*BRANO FORNITO*:
Il secondo stile produce Haiku che trattano due argomenti diversi messi fra loro in opposizione o in armonia. Questo secondo stile può attuarsi con due modalità: il primo verso introduce un argomento, il secondo verso lo amplia e lo approfondisce, il terzo verso produce un’opposizione di contenuto, un capovolgimento semantico che in qualche modo ha però relazione con il primo argomento. Questo sbalzo semantico può anche essere sottilissimo.
Ma potrebbe anche essere che il primo verso introduce un argomento, e sono i due versi successivi che introducendo un nuovo argomento lo mettono in relazione con l’argomento trattato nel primo verso (in opposizione o in armonia).

*MATERIALE GREZZO*:
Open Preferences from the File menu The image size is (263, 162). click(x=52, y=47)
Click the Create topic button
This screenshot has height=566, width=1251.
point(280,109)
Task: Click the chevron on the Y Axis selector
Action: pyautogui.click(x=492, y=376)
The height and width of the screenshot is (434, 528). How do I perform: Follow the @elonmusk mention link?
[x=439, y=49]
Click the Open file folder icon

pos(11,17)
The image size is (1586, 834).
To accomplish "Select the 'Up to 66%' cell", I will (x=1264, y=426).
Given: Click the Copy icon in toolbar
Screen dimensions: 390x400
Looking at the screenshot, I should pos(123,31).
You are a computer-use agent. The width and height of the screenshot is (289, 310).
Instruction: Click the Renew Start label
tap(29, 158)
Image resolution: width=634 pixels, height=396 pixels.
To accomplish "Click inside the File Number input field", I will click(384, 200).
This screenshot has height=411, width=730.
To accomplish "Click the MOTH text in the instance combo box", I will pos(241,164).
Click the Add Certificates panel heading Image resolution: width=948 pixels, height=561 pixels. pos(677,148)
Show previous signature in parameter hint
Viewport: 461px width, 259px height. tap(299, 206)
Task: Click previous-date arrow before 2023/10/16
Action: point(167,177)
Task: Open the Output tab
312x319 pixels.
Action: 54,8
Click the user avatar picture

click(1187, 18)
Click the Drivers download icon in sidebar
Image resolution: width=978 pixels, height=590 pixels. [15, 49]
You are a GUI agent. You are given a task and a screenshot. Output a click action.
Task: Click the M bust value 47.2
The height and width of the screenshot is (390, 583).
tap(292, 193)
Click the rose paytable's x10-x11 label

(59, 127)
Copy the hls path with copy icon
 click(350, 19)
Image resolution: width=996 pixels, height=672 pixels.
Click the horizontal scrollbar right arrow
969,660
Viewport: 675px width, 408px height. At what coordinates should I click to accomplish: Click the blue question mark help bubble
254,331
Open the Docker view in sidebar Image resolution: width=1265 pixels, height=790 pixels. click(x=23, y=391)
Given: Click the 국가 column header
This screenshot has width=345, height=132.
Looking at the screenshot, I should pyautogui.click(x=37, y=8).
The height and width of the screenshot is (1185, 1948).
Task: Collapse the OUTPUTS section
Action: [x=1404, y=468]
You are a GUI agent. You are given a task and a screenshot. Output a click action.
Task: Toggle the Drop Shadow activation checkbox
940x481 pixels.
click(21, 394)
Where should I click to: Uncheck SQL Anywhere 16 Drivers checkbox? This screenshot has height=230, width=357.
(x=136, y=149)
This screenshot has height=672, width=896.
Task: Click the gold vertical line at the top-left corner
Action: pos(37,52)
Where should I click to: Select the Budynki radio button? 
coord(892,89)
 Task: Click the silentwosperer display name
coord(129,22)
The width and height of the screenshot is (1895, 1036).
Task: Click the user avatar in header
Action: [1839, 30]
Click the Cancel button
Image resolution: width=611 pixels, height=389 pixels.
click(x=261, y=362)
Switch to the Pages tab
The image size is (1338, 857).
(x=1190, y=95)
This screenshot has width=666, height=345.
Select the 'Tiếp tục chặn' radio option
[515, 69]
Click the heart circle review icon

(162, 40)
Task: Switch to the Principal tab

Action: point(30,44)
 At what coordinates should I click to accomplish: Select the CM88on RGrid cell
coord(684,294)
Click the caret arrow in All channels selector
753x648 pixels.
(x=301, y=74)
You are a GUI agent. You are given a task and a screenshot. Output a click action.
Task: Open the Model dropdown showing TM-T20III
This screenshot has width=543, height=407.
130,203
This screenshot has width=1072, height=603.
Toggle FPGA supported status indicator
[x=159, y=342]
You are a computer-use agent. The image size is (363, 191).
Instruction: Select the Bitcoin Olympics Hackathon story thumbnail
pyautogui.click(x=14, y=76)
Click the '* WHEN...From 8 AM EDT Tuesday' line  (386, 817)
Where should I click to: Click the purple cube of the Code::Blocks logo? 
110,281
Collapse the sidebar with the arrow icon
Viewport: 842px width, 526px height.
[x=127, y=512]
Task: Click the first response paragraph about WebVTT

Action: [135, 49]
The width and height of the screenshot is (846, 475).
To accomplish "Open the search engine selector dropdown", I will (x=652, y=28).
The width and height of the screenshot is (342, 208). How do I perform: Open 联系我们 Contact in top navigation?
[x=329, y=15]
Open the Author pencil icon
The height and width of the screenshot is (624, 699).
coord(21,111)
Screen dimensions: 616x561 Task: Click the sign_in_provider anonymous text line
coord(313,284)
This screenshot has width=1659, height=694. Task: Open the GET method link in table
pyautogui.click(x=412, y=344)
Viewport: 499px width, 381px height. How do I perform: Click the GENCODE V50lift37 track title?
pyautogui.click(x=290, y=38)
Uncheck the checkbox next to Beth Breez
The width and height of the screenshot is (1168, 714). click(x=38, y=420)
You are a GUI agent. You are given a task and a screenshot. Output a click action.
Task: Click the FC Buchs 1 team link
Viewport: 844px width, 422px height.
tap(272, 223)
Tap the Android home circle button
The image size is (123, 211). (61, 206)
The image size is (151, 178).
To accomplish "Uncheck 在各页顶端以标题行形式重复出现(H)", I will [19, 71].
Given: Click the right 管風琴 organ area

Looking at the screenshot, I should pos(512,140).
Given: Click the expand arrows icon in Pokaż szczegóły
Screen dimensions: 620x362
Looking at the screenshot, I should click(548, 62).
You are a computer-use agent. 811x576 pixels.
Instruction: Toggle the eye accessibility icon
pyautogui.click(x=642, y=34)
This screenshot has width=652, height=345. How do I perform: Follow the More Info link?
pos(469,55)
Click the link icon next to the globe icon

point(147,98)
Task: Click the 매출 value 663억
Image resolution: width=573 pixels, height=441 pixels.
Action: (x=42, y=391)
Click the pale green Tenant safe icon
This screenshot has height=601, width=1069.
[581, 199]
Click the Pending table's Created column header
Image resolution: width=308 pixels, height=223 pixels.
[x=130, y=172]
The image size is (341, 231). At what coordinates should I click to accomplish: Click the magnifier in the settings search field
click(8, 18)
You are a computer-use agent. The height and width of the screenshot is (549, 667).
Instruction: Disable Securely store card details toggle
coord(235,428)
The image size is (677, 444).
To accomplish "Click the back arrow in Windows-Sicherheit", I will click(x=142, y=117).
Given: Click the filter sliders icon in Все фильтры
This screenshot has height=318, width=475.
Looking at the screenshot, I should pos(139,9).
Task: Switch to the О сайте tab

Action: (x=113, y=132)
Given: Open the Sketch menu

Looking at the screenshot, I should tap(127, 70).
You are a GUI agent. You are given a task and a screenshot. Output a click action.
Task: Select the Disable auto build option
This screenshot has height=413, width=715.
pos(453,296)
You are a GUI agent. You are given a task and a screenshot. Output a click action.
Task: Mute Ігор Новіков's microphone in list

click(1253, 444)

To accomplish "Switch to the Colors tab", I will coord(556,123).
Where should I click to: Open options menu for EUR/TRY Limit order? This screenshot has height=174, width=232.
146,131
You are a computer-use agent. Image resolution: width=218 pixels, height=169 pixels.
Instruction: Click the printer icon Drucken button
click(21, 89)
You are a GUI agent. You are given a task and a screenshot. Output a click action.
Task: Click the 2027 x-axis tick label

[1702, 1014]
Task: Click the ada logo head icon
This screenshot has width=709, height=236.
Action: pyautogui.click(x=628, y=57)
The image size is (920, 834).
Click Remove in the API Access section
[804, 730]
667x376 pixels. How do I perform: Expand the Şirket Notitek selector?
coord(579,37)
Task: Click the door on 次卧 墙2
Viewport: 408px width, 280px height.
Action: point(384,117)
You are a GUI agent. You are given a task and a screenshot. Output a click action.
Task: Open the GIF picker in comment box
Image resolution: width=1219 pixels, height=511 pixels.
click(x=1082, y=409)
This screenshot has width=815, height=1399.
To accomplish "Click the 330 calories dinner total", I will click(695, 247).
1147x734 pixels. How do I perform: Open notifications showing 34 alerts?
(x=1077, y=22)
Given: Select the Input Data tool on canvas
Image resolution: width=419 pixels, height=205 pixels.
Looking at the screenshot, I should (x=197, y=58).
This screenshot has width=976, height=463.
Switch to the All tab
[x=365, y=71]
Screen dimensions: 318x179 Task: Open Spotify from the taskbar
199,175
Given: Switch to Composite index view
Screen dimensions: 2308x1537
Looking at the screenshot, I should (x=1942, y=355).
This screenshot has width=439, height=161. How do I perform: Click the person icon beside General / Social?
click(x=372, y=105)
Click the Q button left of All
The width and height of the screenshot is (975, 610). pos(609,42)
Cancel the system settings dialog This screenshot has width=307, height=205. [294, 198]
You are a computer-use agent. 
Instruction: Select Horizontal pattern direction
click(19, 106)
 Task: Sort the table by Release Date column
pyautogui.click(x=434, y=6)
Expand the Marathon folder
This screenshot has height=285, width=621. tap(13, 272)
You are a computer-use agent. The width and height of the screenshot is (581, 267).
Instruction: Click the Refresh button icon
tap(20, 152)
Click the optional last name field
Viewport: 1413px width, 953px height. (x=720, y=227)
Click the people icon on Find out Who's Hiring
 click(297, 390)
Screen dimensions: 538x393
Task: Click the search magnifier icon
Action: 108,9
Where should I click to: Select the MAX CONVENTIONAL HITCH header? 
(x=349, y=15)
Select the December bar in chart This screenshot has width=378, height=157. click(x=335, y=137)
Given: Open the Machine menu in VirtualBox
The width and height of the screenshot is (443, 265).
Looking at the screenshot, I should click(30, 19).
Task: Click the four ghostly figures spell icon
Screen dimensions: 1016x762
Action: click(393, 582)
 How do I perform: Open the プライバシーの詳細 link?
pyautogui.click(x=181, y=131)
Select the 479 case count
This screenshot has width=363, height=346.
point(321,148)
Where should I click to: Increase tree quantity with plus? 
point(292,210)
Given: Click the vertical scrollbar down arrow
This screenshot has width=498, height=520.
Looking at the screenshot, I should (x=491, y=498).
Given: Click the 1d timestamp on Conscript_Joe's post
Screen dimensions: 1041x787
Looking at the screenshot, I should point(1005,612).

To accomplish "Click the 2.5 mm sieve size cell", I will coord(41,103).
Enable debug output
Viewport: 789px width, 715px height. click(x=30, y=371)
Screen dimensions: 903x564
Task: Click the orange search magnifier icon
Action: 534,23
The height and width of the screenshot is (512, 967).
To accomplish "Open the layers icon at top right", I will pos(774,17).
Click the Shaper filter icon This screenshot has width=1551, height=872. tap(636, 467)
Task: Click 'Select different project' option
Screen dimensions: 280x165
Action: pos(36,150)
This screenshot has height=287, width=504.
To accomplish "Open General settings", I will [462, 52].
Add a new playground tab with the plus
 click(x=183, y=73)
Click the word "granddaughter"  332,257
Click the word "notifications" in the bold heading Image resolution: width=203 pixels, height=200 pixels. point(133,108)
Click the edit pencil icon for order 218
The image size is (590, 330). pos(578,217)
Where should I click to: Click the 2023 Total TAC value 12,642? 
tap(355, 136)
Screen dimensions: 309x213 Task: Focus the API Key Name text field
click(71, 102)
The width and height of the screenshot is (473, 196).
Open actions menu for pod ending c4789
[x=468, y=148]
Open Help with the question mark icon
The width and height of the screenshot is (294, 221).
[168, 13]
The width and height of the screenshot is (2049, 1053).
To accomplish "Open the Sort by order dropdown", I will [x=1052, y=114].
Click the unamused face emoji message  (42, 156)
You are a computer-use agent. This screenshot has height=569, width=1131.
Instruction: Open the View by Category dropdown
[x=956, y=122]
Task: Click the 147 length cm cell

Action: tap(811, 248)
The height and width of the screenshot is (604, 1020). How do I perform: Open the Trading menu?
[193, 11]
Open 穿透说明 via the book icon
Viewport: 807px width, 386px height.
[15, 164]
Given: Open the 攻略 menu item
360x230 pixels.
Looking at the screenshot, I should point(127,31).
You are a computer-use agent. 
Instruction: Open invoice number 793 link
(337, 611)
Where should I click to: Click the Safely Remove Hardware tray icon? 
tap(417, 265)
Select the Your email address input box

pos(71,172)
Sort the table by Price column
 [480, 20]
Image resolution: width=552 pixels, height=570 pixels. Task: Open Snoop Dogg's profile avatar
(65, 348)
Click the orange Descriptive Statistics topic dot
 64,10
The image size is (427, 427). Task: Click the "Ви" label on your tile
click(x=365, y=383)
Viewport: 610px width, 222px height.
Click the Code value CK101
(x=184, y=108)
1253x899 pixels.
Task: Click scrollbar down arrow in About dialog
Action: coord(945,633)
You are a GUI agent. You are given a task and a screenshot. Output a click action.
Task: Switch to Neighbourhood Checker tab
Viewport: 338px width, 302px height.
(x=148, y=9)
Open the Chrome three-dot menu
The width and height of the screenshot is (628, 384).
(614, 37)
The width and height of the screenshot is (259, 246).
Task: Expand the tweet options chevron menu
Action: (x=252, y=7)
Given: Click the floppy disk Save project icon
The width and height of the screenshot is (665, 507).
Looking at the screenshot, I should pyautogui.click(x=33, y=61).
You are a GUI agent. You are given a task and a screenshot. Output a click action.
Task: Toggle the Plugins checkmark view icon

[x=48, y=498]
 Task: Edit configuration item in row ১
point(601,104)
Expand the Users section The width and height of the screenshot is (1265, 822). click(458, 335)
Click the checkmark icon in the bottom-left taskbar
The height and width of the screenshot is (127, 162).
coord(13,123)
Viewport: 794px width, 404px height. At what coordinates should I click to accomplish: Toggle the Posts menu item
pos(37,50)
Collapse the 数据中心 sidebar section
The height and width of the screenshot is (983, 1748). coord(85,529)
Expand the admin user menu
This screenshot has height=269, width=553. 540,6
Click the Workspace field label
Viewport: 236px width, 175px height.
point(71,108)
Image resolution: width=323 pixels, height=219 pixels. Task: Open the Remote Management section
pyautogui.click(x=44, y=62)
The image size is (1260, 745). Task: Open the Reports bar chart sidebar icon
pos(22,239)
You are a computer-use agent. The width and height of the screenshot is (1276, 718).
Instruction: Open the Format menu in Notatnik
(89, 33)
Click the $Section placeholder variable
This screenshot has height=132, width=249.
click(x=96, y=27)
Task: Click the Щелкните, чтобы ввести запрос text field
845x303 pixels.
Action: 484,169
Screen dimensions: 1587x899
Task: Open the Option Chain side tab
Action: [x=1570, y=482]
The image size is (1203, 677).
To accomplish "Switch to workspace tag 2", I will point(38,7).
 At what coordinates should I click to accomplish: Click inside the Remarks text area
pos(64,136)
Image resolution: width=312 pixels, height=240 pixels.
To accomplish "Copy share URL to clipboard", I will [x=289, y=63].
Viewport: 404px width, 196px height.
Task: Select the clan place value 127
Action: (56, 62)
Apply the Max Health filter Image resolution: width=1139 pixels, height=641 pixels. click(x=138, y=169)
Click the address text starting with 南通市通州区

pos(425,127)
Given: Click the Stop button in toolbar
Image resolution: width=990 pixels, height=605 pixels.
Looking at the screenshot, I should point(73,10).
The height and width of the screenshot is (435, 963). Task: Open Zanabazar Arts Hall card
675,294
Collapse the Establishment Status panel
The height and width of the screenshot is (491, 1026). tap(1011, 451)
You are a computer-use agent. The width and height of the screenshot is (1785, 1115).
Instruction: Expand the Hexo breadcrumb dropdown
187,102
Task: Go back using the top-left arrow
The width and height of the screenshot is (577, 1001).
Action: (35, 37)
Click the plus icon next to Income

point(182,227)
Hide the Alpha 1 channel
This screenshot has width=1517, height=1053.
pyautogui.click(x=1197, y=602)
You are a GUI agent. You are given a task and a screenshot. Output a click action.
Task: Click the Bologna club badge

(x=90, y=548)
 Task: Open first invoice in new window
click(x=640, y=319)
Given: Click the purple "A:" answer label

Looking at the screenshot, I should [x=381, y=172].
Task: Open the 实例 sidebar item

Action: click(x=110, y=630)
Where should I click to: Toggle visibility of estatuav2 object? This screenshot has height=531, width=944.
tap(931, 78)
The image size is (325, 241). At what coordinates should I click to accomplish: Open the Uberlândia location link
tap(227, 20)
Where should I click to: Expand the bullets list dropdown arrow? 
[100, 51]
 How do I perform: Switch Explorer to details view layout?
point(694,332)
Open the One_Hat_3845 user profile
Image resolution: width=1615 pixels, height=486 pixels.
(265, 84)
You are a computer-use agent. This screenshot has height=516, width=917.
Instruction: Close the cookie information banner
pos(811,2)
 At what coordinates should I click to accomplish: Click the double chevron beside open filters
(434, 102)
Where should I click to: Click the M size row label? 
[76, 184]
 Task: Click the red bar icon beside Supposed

*CONSEGNA*: Riprenda il brano sul secondo stile degli Haiku e lo continui a partire dalla sua ultima frase.

*RISPOSTA DELL'ESERCIZIO*:
Basho, uno dei massimi poeti di Haiku, dopo aver letto una composizione del discepolo Kikaku, gli disse: “Hai la debolezza di voler stupire. Cerchi versi splendidi per cose lontane; dovresti trovarli per cose che ti sono vicine”.
Nelle poesie di Basho l’intera natura è chiamata ad esprimersi: l’acqua, le rocce, i fiori, il sole, le nuvole e le stelle, gli animali, le piante, il mare e il vento e insieme a tutto ciò, il dolore e la gioia dell’uomo. Tutto è Kami, divinità, e al cospetto del divino il poeta si colloca, anima e corpo in un’unità inscindibile, nella condizione estatica della contemplazione.
L’Haiku è nato in Giappone nel XVII secolo.
Deriva dal Tanka, componimento poetico di trentun sillabe.
Si scrivevano poesie Tanka già nel IV secolo. Il Tanka è formato da cinque versi con una quantità precisa di sillabe per ogni verso: il primo verso contiene cinque sillabe, il secondo sette sillabe, il terzo cinque sillabe, il quarto sette sillabe, il quinto sette sillabe. Eliminando gli ultimi due versi si è formato l’Haiku.
La prima antologia di poesia giapponese intitolata “Manyoshu” risale all’ VIII secolo; comprende 20 volumi con 4.500 poesie in diverso stile.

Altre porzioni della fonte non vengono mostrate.